Why do I see scrabbled output when using JSch?

2019-06-13 18:31发布

问题:

I am trying to use JSch. I tried the example here Although I can connect the output is weird.
I get the following:

Last login: Thu Jan 31 19:44:25 2013 from 10.2.251.77

[1mcli:~ # [m  

And if I do e.g. an ls I get:

[0m[01;34m.InstallAnywhere[0m  [00m.bash_history                [00m.bash_profile[0m       
[01;34mbin[0m                             [00msles11-patched[0m  
[01;34m.kbd[0m              [00mindex.html[0m                      [00mtest.sql[0m  
[00m.viminfo[0m          [00;31mipvsadm-1.26-1.src.rpm[0m  
[m[1mcli:~ # [m  

These are the directory contents but why are they displayed like that?
I am running in this from Eclipse and this is what I see in Eclipse output.

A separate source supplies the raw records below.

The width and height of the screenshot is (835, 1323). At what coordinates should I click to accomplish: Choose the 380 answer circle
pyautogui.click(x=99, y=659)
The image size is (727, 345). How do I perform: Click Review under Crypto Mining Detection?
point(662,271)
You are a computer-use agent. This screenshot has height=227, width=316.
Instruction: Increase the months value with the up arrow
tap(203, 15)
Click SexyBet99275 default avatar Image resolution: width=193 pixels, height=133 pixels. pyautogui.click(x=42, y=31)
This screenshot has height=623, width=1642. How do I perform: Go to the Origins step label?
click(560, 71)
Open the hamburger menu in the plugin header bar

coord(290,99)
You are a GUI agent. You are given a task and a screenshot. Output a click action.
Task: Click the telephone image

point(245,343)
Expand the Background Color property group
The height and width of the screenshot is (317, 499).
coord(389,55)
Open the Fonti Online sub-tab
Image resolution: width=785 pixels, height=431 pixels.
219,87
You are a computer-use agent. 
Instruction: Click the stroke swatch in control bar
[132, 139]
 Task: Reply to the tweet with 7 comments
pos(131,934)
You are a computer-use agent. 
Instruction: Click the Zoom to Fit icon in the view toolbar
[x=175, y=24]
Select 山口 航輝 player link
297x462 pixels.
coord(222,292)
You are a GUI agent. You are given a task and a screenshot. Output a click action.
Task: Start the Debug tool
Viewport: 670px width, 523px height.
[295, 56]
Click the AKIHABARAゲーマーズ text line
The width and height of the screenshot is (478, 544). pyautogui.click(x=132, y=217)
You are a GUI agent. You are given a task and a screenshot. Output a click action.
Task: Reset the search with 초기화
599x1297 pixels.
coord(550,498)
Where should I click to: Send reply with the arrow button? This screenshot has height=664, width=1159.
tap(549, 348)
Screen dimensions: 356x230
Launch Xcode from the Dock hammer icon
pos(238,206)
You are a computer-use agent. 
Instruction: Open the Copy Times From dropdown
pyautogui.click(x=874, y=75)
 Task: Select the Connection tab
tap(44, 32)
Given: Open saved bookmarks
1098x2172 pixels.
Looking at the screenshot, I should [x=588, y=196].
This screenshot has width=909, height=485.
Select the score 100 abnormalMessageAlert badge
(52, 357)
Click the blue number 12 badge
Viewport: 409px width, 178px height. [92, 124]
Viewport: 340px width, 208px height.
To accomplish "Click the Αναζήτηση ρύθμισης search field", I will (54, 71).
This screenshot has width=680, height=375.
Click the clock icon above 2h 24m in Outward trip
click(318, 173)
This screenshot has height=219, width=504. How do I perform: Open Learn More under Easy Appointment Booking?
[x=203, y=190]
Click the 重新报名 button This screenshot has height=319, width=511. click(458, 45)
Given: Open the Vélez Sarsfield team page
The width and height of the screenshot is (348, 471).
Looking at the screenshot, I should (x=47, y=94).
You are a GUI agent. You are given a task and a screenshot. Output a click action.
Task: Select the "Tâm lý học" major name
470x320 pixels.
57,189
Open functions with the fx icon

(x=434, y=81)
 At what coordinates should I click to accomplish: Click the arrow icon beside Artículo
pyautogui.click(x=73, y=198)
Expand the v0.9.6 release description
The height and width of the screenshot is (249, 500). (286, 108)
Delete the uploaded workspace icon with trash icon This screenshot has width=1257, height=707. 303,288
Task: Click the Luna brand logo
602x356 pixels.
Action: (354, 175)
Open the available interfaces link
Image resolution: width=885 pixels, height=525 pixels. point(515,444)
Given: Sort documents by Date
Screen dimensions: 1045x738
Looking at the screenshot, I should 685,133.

If I run this from Windows CMD it stucks

Update:
I noticed that if I connect to a different linux the output is fine!
Only if I connect to a specific linux installation I see these weird characters! Any idea what is causing this?

Update2:
Following the link of @PeterMmm I did printf "äöü" | xxd. Both the "bad" and good one give:
0000000: e4f6 fc
I also did locale.
In the "bad" case:

# locale  
LANG=POSIX  
LC_CTYPE=en_US.UTF-8  
LC_NUMERIC="POSIX"  
LC_TIME="POSIX"  
LC_COLLATE="POSIX"  
LC_MONETARY="POSIX"  
LC_MESSAGES="POSIX"  
LC_PAPER="POSIX"  
LC_NAME="POSIX"  
LC_ADDRESS="POSIX"  
LC_TELEPHONE="POSIX"  
LC_MEASUREMENT="POSIX"  
LC_IDENTIFICATION="POSIX"  
LC_ALL=  

In the good system:

LANG=POSIX  
LC_CTYPE=en_US.UTF-8  
LC_NUMERIC="POSIX"  
LC_TIME="POSIX"  
LC_COLLATE="POSIX"  
LC_MONETARY="POSIX"  
LC_MESSAGES="POSIX"   
LC_PAPER="POSIX"  
LC_NAME="POSIX"  
LC_ADDRESS="POSIX"   
LC_TELEPHONE="POSIX"   
LC_MEASUREMENT="POSIX"   
LC_IDENTIFICATION="POSIX"  
LC_ALL=  

Configuration seems to be the same. So what could be causing this?

回答1:

Please check Funny Shell Output: [01;32mtestfile.txt[00m instead of testfile.txt

((ChannelShell) channel).setPtyType("dumb");

Does the trick.



回答2:

They are escape sequences for the terminal emulation. I guess that there is no relation to the character encoding.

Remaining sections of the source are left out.